**WORK TO BE COMPLETED:**
Look through the entries below and count the lines with the word "agent" in them; give only the number.

START WORKING DATA

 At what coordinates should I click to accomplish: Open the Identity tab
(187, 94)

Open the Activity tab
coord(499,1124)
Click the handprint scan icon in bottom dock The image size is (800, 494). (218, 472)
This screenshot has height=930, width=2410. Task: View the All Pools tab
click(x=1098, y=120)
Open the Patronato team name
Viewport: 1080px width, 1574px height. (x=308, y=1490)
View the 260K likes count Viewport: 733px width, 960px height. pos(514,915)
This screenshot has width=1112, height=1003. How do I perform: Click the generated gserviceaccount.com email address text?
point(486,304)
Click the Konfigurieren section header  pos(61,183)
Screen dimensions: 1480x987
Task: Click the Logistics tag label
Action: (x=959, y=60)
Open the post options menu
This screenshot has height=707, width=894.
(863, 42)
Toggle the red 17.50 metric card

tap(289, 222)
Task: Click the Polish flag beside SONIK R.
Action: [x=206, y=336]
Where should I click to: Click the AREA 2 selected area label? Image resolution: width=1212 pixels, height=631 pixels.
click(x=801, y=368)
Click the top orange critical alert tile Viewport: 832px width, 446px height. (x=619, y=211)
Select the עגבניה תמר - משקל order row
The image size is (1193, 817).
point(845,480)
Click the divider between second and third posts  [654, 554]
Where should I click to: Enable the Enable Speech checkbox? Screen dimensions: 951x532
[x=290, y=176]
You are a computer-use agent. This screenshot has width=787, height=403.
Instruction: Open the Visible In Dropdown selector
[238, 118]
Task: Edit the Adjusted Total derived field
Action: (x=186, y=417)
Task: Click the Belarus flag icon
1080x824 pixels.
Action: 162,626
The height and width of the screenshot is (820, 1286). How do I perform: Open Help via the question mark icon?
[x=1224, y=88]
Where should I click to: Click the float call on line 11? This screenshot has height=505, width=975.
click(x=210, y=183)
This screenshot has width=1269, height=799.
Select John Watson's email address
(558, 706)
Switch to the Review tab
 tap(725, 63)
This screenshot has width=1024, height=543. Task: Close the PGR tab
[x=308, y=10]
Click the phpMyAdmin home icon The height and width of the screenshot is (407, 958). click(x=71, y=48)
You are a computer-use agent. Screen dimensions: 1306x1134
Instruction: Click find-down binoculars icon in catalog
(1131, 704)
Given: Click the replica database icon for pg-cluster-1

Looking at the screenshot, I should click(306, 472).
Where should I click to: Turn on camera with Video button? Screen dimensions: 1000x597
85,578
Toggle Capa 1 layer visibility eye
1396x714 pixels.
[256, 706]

END WORKING DATA

**WRITTEN ANSWER:**
2